Ogni anno, alla fine dei festeggiamenti, si piazza davanti al Presidente della Knesset e gli annuncia sorridendo " La cerimonia di Yom Haazmaut e' finita, Signore". Quest'anno ha detto "Signora' perche' il presidente della Knesset e facente funzioni del Presidente dello Stato e' Dalia Itzik.  
Ogni anno il Presidente di turno lo abbraccia con affetto perche' il vecchio soldato e' un'istituzione in Israele, uno di famiglia, Yom Azmauth e' lui colla sua divisa caki e il basco rosso in testa, il viso di nonno burbero sempre pronto al sorriso.
Il giorno prima Israele aveva stretto in un abbraccio doloroso  i suoi 22.305 caduti in guerra e per terrorismo, li aveva commemorati tutti davanti al Kotel , a Gerusalemme, e le sirene, ancora una volta dopo Yom HaShoa',  avevano suonato  per due minuti avvolgendo tutto Israele nello strazio.
Ventiduemilatrecentocinque morti per l'odio, per il rifiuto arabo di accettare accanto ai loro 21 stati, dislocati in un enorme territorio, uno stato piccolissimo, minuscolo, non arabo e non islamico. Uno stato che  gli avrebbe portato solo benefici e progresso. Non lo hanno voluto e da quel giorno tentano di eliminarlo.
Uno stato ebraico, l'unico che gli ebrei abbiano, 20.000 kmq soltanto, un fazzoletto di terra che dava fastidio al mondo arcaico degli arabi e, prima ancora che le Nazioni Unite votassero per la sua nascita, gia' avevano incominciato a fargli la guerra.
Nel 1948 c'e' stata l'invasione seguita da altre guerre e da mezzo secolo di terrorismo.
Per questa stupidita' araba, per questa ignoranza, intransigenza, per il loro odio antisemita sono morti 22.305 israeliani, bambini, neonati, vecchi, adolescenti, famiglie intere decimate e distrutte e tanti troppi soldati giovanissimi, quasi bambini anch'essi.
Nelle sirene c'e'  lo strazio delle madri che quando aprono la porta di casa e si trovano davanti due soldati, urlano disperate "NOOOOOO" . Sanno prima di sapere e il cuore si spezza.

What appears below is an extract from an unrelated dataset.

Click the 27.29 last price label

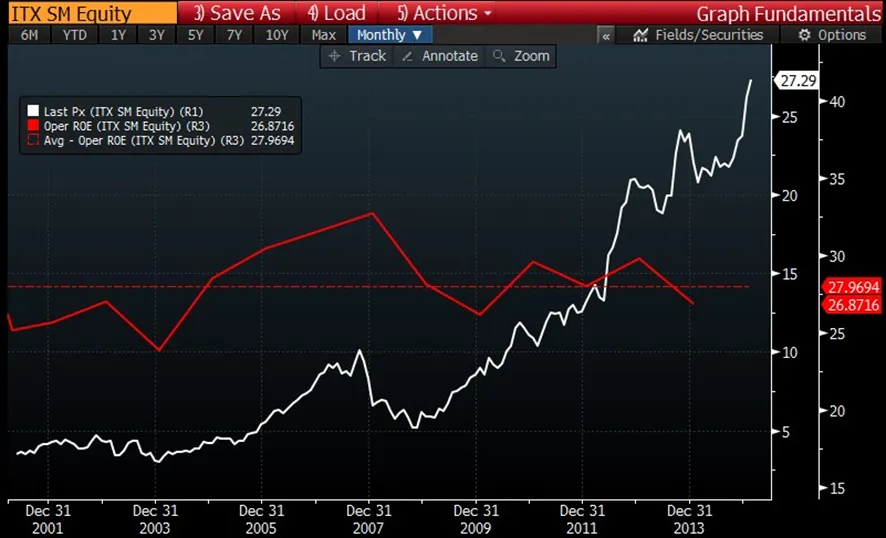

C'e'  la nostalgia di bambini rimasti senza mamma, bruciata in un autobus, c'e la disperazione di tutto un popolo. Le sirene suonano la morte che accompagna sempre il popolo ebraico, morte data  senza nessun altro motivo che l'odio e la stupidita'.
" Non ne avete abbastanza del sangue che avete versato?"
Con queste parole Dalia Itzik, nel suo discorso, si rivolge agli arabi.
"Non ne avete abbastanza? "
"Noi siamo minacciati e attaccati da guerre da vicino e da lontano, dal lontano Iran, alla Siria fino all'Autorita' Palestinese , praticamente fuori dalla porta di casa. Sono tutti la' a dire che vogliono distruggere Israele...assetati di sangue...."
Poi ancora si rivolge ai palestinesi:
"Perche' non sostituite i katiusha e i qassam con computer e con l'educazione all'amore e al rispetto. Il sorriso di un ragazzo e' il futuro non la guerra..."
 
Alla fine del suo discorso,  ha acceso il braciere, ancora  fuoco, il fuoco della vita, il fuoco della gioia dopo quello della morte e dell'incubo del giorno precedente, la Giornata del Ricordo dei Caduti.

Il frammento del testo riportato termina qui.